[BEGIN MATERIAL TO PROCESS]
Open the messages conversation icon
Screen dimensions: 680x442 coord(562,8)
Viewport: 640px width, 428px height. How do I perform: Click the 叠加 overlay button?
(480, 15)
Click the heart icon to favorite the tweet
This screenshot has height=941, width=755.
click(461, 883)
[END MATERIAL TO PROCESS]
§ WORK INSTRUCTIONS:
Copy the records verbatim, starting with the line containing "Viewport: 640px width, 428px" and continuing through the last line of the records, both ends included.

§ RESPONSE TO THIS TASK:
Viewport: 640px width, 428px height. How do I perform: Click the 叠加 overlay button?
(480, 15)
Click the heart icon to favorite the tweet
This screenshot has height=941, width=755.
click(461, 883)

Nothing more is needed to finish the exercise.